Your objective: When you reach the line containing "Open the 网站 link in top bar" in the records below, set it down exactly, together with every later line through the end, but not the pictures.

Data for processing:

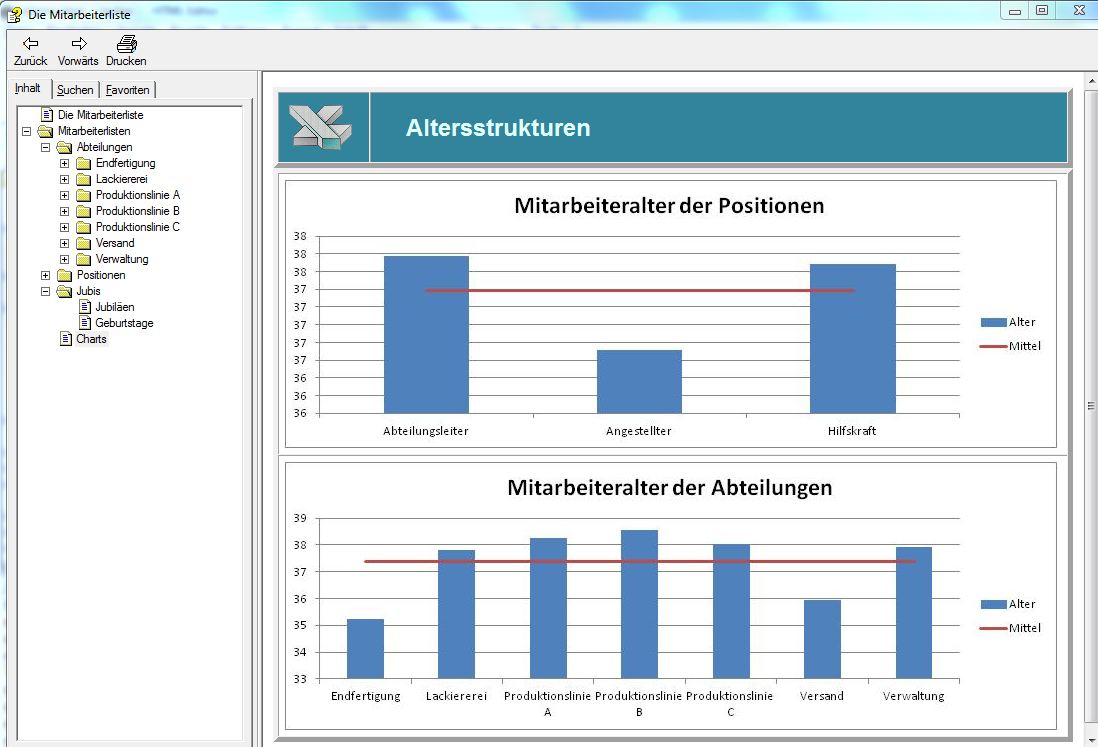Click the Altersstrukturen header logo
This screenshot has height=747, width=1098.
click(321, 128)
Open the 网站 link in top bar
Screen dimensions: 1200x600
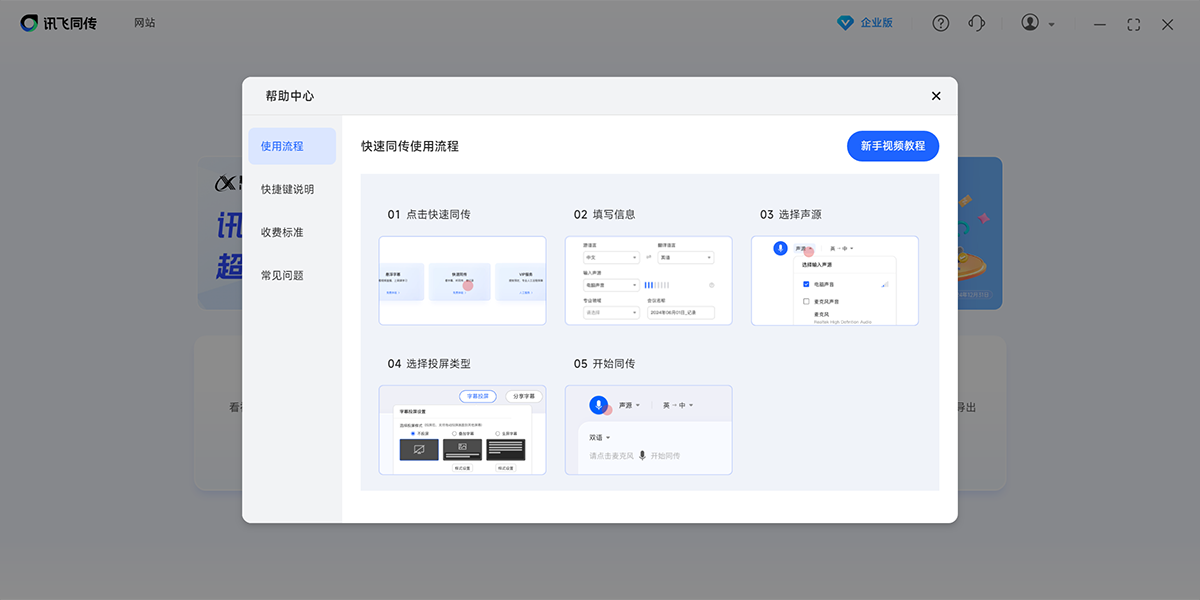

Answer space:
Open the 网站 link in top bar
Screen dimensions: 1200x600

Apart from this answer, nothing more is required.